DATASET CONTENT:

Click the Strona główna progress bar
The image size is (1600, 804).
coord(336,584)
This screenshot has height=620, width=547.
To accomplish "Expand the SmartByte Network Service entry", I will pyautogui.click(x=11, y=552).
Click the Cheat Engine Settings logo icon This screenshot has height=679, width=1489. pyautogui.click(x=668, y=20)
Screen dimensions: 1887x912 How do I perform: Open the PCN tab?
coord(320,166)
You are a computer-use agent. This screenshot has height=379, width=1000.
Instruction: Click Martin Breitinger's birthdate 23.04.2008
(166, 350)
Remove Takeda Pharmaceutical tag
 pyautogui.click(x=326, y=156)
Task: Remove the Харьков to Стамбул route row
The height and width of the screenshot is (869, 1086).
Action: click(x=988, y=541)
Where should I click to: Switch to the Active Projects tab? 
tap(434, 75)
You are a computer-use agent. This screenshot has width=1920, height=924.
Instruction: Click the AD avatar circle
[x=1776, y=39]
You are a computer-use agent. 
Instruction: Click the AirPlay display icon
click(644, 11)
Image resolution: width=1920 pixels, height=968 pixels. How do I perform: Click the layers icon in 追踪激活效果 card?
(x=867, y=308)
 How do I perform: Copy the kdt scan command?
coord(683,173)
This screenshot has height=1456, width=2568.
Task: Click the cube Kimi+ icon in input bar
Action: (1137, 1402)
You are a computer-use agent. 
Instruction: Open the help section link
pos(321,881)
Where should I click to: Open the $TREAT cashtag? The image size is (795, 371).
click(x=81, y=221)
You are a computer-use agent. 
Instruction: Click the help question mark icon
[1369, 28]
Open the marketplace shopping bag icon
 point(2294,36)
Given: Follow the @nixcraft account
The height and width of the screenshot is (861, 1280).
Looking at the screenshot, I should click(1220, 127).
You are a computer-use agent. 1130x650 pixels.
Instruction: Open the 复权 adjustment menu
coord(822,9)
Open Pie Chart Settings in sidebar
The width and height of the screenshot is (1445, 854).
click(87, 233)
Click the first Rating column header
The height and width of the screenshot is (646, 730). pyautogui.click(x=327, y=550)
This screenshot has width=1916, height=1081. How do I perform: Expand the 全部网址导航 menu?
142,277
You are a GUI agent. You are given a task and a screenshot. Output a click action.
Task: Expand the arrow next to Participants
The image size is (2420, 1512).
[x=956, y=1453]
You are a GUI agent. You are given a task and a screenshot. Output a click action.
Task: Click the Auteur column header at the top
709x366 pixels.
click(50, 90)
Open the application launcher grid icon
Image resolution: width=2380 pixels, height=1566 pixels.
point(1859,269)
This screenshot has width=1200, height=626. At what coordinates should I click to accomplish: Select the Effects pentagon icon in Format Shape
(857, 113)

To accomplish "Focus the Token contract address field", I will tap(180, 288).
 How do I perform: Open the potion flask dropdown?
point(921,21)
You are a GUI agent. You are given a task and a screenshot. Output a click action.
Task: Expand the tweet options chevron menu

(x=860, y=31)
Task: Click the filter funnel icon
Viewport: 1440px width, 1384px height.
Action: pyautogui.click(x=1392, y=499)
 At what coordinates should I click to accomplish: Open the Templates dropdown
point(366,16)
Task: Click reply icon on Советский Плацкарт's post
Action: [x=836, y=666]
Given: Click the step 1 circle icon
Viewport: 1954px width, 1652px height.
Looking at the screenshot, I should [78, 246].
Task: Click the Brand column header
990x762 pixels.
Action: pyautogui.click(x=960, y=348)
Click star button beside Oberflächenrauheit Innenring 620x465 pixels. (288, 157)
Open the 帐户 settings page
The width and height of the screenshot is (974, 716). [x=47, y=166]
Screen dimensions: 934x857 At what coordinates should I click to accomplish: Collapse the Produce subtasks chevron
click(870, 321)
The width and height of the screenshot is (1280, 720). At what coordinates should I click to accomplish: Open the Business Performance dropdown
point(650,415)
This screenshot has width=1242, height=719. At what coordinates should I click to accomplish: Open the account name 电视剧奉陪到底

WHAT NEEDS TO BE DONE: Please copy the lines word for word, starting at the line that contains "has width=1920, height=924." and ending at the line that contains "point(2294,36)".

OUTPUT OF THE EXERCISE:
You are a computer-use agent. This screenshot has width=1920, height=924.
Instruction: Click the AD avatar circle
[x=1776, y=39]
You are a computer-use agent. 
Instruction: Click the AirPlay display icon
click(644, 11)
Image resolution: width=1920 pixels, height=968 pixels. How do I perform: Click the layers icon in 追踪激活效果 card?
(x=867, y=308)
 How do I perform: Copy the kdt scan command?
coord(683,173)
This screenshot has height=1456, width=2568.
Task: Click the cube Kimi+ icon in input bar
Action: (1137, 1402)
You are a computer-use agent. 
Instruction: Open the help section link
pos(321,881)
Where should I click to: Open the $TREAT cashtag? The image size is (795, 371).
click(x=81, y=221)
You are a computer-use agent. 
Instruction: Click the help question mark icon
[1369, 28]
Open the marketplace shopping bag icon
 point(2294,36)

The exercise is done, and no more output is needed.